Pembelian mobil oprasional sekwan kota depok menuai sorotan tajam

Agustus 07, 2026 | Agustus 07, 2026 WIB Last Updated 2026-08-07T09:05:13Z
DEPOK —Neodetik.com ||  Transaksi pembelian kendaraan operasional Sekretariat Daerah Kota Depok pada akhir tahun 2021 kini menuai sorotan tajam. Di tengah tuntutan efisiensi anggaran dan pelayanan publik yang masih banyak tertinggal, Pemkot Depok justru membelanjakan uang rakyat untuk mobil mewah Honda CR-V,-7/8/26.
 
Berdasarkan dokumen yang tercatat:
 Nomor SP2D: 12099/SP2D/4.02.0.00.0.00/LS/12/2021
Tanggal: 24 Desember 2021 — tepat di penghujung tahun anggaran
Jenis: Honda CR-V Tahun 2021
Kode RUP: 30746552 Sumber: APBD Kota Depok Tahun Anggaran 2021
 
Keputusan membeli mobil jenis Honda CR-V bukanlah kendaraan operasional biasa. Ini adalah kendaraan kelas menengah ke atas yang harganya jauh melampaui kebutuhan mendasar pelayanan dinas.

 Pembeliannya dilakukan di hari-hari terakhir tahun anggaran — pola yang sering memicu pertanyaan: apakah benar-benar butuh, atau sekadar menghabiskan sisa anggaran agar tahun depan tidak dipotong jatahnya?
 
 PERTANYAAN KERAS UNTUK PEMKOT DEPOK:
 
1. Apakah sesuai standar kebutuhan? — Peraturan pembatasan belanja barang mewah (Instruksi Presiden No. 1 Tahun 2017 tentang Pengendalian Belanja Barang Mewah) melarang pembelian kendaraan yang melebihi kebutuhan operasional standar.

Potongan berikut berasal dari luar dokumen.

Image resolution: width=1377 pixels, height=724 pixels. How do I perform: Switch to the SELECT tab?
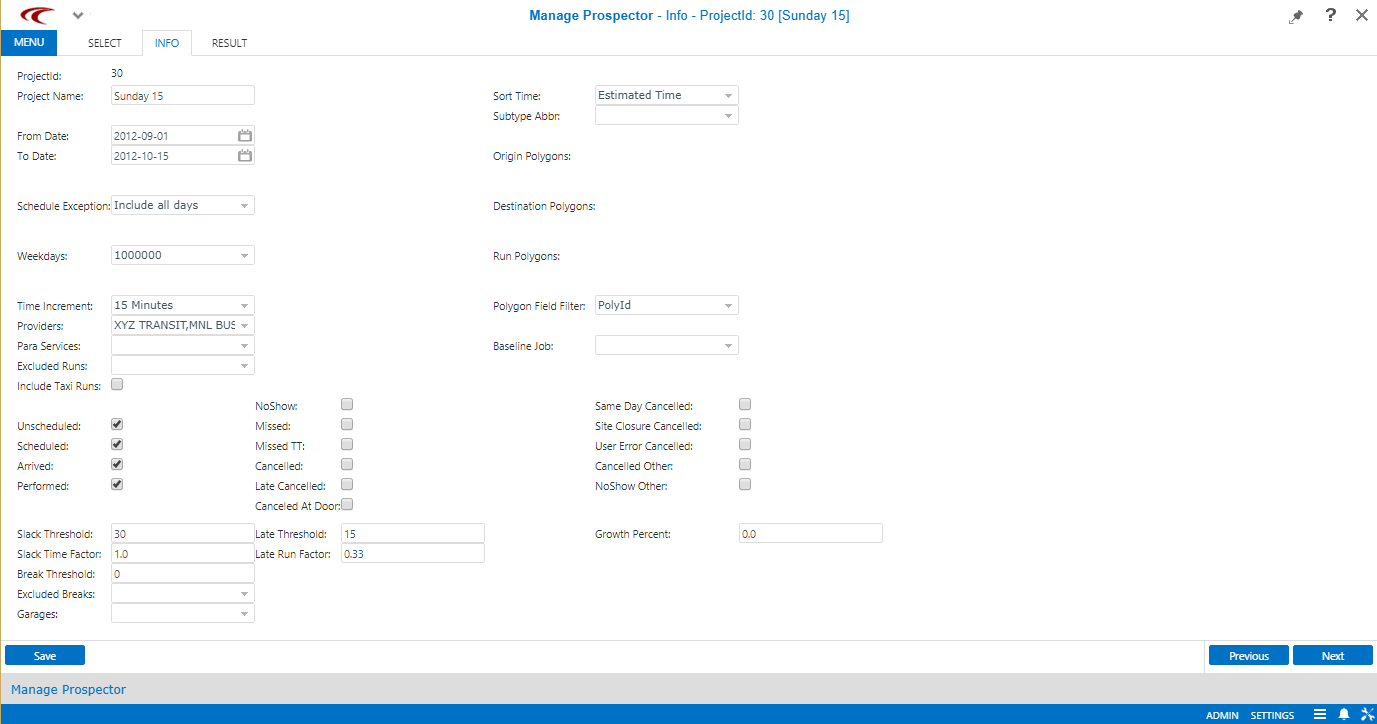tap(105, 43)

Honda CR-V masuk kategori mewah untuk ukuran kendaraan dinas biasa.

2. Proses lelang transparan? — Kode RUP 30746552 harus bisa dilacak seluruh prosesnya: siapa penyedia, berapa harga pasti, apakah ada perbandingan harga yang wajar?

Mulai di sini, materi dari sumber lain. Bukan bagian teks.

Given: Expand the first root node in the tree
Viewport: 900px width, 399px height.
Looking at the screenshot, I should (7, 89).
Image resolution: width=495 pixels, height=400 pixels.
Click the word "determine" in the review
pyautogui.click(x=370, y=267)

3. Mendesak sekali? — Mengapa dibeli tepat tanggal 24 Desember? Apakah kebutuhan mendesak muncul tiba-tiba di detik-detik terakhir anggaran?

4. Efisiensi di mana? — Saat warga masih mengeluh soal jalan berlubang, pelayanan kesehatan terbatas, dan pendidikan butuh perhatian — uang rakyat dipakai untuk mobil yang bukan kebutuhan primer.
 
"Mobil dinas alat kerja, bukan alat kemewahan. Kalau harga dan jenisnya tidak wajar, maka yang disalahgunakan bukan hanya uang — tapi kepercayaan rakyat."
 
Masyarakat Kota Depok berhak mengetahui: Berapa harga persisnya? Siapa yang menandatangani persetujuan? Apakah inspeksi mendatang akan memeriksa apakah mobil ini benar-benar dipakai untuk tugas dinas sehari-hari atau justru dioperasikan untuk kepentingan pribadi pejabat?
 
Kepala Daerah, Inspektorat Kota Depok, dan DPRD Kota Depok diminta terbuka. Anggaran rakyat bukan tabungan pribadi untuk dibelanjakan mewah di akhir tahun.